*** Block opens ***

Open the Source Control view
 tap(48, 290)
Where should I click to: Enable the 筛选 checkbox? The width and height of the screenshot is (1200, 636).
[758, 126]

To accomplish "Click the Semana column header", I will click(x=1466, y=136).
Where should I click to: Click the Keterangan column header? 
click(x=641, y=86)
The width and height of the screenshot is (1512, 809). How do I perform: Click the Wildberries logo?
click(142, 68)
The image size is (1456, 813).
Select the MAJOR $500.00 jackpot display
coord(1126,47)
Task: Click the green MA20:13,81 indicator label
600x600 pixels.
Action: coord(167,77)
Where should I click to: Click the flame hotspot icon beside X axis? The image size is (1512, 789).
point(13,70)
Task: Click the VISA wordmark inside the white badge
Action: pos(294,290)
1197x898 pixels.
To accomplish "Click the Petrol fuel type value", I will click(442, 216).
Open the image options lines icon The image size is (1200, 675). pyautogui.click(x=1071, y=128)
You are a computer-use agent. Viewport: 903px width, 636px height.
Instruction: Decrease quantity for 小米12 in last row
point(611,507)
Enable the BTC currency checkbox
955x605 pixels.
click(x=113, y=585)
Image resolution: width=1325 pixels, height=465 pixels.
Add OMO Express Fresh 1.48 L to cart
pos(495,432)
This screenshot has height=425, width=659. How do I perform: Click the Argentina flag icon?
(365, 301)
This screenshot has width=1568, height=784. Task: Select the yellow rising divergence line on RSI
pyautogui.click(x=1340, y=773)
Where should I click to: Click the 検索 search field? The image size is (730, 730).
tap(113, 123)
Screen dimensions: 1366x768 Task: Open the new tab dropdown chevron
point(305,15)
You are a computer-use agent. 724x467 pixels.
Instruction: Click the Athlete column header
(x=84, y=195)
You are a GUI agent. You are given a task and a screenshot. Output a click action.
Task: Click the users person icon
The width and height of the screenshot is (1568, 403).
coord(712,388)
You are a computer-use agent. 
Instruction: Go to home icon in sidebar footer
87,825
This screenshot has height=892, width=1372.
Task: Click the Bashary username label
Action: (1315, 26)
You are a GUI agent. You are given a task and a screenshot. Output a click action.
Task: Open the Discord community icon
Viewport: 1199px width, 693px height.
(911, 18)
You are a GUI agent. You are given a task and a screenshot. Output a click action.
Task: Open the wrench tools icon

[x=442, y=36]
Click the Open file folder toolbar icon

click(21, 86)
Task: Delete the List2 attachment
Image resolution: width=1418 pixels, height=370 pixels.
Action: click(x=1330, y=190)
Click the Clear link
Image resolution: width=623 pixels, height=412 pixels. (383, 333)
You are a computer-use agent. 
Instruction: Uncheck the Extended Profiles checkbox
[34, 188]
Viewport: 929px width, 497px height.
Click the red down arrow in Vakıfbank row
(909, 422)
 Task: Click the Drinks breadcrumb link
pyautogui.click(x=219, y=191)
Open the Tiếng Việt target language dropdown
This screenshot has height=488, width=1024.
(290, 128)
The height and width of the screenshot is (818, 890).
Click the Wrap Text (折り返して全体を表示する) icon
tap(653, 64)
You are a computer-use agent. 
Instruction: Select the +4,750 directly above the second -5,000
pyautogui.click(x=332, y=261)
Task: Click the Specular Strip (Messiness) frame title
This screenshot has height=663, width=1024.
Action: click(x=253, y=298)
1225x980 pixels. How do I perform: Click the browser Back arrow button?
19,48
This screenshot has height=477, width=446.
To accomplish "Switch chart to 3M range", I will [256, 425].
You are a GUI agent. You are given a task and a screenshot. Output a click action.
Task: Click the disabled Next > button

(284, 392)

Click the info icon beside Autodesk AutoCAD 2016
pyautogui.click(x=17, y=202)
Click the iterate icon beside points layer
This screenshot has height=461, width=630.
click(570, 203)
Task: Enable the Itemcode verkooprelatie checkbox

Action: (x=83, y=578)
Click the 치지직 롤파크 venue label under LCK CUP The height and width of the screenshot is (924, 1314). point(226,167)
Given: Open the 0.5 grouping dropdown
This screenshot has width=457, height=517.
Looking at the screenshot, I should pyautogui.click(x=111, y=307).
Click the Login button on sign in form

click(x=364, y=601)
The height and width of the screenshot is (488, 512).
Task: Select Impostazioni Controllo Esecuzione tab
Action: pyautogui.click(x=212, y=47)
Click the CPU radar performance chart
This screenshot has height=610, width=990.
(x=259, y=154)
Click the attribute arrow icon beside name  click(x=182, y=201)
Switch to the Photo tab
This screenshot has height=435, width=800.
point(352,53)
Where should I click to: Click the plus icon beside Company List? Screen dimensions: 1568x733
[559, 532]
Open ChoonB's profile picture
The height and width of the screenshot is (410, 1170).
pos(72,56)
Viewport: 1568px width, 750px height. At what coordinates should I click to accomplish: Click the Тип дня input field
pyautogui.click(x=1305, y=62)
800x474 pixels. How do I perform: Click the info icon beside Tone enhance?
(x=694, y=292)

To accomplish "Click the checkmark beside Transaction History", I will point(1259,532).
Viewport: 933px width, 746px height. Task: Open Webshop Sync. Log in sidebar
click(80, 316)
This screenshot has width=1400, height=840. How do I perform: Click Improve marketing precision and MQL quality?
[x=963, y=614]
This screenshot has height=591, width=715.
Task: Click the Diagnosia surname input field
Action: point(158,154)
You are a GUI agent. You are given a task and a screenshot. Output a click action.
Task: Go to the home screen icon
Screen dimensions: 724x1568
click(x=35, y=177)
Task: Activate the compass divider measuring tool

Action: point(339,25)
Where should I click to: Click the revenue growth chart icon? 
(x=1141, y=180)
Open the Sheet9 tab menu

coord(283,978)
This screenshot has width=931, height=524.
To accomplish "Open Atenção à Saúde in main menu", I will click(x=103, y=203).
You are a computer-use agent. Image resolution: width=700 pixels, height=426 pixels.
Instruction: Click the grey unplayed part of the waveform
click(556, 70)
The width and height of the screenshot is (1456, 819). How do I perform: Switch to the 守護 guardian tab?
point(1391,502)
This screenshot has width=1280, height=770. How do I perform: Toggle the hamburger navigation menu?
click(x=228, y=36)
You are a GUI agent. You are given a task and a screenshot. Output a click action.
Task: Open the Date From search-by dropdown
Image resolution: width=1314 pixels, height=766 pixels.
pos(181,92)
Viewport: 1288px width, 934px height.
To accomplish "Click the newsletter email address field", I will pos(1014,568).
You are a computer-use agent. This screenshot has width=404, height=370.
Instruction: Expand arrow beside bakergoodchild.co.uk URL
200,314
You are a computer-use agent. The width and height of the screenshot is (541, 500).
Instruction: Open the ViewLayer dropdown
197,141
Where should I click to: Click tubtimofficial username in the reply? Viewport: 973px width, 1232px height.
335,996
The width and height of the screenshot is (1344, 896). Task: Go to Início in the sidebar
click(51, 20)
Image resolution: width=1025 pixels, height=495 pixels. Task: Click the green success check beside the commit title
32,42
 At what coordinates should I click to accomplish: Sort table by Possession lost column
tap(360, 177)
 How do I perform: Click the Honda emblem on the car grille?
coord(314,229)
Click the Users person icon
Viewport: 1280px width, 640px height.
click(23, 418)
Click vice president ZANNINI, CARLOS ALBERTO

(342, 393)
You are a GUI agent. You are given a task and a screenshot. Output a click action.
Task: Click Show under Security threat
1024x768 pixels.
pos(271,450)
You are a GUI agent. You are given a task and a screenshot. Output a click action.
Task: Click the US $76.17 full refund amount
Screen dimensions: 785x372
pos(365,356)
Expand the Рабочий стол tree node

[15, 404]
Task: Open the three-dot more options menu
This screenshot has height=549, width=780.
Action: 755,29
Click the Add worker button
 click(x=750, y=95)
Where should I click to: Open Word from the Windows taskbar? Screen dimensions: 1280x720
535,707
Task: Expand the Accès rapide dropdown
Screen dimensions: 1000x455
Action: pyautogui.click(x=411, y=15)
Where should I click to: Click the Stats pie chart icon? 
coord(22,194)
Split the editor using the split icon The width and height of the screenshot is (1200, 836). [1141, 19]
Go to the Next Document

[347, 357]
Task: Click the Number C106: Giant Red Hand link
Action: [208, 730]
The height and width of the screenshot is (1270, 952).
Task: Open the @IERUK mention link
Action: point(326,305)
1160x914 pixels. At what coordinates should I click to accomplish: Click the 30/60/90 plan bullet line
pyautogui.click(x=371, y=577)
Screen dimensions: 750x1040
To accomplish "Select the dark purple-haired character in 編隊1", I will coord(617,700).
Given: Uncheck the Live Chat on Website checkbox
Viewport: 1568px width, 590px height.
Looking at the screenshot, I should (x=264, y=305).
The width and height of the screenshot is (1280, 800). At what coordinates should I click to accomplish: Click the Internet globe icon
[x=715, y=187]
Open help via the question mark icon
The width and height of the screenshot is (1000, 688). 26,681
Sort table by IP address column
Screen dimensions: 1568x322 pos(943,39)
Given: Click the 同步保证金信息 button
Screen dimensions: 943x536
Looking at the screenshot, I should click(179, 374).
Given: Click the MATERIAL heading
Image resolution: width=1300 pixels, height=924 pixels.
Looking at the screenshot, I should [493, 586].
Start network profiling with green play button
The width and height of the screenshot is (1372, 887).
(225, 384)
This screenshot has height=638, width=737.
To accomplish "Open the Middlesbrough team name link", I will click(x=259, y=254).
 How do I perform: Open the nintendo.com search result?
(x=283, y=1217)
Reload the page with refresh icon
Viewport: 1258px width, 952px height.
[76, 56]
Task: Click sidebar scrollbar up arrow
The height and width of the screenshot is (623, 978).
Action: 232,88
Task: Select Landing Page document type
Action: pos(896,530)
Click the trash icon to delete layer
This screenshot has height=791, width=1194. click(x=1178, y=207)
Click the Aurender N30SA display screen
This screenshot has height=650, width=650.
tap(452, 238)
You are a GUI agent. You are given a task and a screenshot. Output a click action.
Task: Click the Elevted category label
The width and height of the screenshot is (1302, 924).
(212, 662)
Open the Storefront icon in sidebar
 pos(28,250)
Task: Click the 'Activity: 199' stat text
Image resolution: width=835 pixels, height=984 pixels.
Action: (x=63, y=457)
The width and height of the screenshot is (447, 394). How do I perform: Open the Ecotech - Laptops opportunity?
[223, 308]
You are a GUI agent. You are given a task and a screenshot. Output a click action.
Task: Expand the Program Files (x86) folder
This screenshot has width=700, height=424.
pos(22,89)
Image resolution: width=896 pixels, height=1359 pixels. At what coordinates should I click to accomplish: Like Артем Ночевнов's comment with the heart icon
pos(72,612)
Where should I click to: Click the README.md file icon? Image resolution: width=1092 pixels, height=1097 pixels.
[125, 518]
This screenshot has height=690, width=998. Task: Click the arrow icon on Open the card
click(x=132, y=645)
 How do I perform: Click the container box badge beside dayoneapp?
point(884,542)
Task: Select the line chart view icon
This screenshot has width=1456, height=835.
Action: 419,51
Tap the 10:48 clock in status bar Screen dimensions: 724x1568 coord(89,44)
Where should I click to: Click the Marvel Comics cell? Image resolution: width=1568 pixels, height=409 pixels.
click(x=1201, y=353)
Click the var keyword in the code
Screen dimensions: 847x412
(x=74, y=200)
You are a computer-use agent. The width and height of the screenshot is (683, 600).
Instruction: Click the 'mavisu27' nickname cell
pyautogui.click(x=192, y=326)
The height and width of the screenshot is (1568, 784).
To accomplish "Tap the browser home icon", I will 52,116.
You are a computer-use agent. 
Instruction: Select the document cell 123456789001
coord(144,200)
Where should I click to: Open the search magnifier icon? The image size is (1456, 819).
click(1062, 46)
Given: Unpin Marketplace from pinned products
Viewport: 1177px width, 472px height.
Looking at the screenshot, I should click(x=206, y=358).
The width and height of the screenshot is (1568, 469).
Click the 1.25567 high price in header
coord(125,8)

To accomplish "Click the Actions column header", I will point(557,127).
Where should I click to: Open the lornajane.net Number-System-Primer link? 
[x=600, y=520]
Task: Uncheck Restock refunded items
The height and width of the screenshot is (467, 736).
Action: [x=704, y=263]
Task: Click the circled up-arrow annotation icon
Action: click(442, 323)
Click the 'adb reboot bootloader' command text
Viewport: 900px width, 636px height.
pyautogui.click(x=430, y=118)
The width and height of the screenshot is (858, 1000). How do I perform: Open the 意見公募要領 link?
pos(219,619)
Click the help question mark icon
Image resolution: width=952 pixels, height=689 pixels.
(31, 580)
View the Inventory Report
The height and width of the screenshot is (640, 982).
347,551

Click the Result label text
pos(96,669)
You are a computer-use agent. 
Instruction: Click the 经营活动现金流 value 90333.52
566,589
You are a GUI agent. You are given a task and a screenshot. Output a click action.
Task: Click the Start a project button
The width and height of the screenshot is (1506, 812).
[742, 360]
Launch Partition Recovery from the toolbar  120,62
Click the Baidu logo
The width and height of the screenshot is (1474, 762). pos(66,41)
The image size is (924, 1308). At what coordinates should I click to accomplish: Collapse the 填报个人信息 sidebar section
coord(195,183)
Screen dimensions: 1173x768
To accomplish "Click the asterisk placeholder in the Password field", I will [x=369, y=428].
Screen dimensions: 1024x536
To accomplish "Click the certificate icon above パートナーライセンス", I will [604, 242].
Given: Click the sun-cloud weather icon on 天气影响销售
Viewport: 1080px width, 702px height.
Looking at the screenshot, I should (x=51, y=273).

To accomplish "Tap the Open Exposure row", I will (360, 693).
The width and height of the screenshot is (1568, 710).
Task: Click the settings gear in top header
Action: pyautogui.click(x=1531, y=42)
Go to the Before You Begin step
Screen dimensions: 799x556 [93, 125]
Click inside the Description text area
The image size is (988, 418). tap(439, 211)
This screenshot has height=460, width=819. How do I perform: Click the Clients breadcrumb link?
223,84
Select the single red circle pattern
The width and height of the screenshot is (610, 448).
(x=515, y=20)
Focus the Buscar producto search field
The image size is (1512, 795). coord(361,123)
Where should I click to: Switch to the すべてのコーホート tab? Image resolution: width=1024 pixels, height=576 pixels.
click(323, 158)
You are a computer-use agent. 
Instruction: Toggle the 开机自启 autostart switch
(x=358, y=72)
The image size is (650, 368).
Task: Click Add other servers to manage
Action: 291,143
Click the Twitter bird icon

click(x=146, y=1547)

*** Block closes ***

• [REQUIREMENT]: Reproduce exactly the lines of the records above from the one with "You are a computer-use agent. Viewport: 903px" to the one with "Task: Delete the List2 attachment", both included, and leave out everything else.

• [ANSWER]:
You are a computer-use agent. Viewport: 903px width, 636px height.
Instruction: Decrease quantity for 小米12 in last row
point(611,507)
Enable the BTC currency checkbox
955x605 pixels.
click(x=113, y=585)
Image resolution: width=1325 pixels, height=465 pixels.
Add OMO Express Fresh 1.48 L to cart
pos(495,432)
This screenshot has height=425, width=659. How do I perform: Click the Argentina flag icon?
(365, 301)
This screenshot has width=1568, height=784. Task: Select the yellow rising divergence line on RSI
pyautogui.click(x=1340, y=773)
Where should I click to: Click the 検索 search field? The image size is (730, 730).
tap(113, 123)
Screen dimensions: 1366x768 Task: Open the new tab dropdown chevron
point(305,15)
You are a computer-use agent. 724x467 pixels.
Instruction: Click the Athlete column header
(x=84, y=195)
You are a GUI agent. You are given a task and a screenshot. Output a click action.
Task: Click the users person icon
The width and height of the screenshot is (1568, 403).
coord(712,388)
You are a computer-use agent. 
Instruction: Go to home icon in sidebar footer
87,825
This screenshot has height=892, width=1372.
Task: Click the Bashary username label
Action: (1315, 26)
You are a GUI agent. You are given a task and a screenshot. Output a click action.
Task: Open the Discord community icon
Viewport: 1199px width, 693px height.
(911, 18)
You are a GUI agent. You are given a task and a screenshot. Output a click action.
Task: Open the wrench tools icon

[x=442, y=36]
Click the Open file folder toolbar icon

click(21, 86)
Task: Delete the List2 attachment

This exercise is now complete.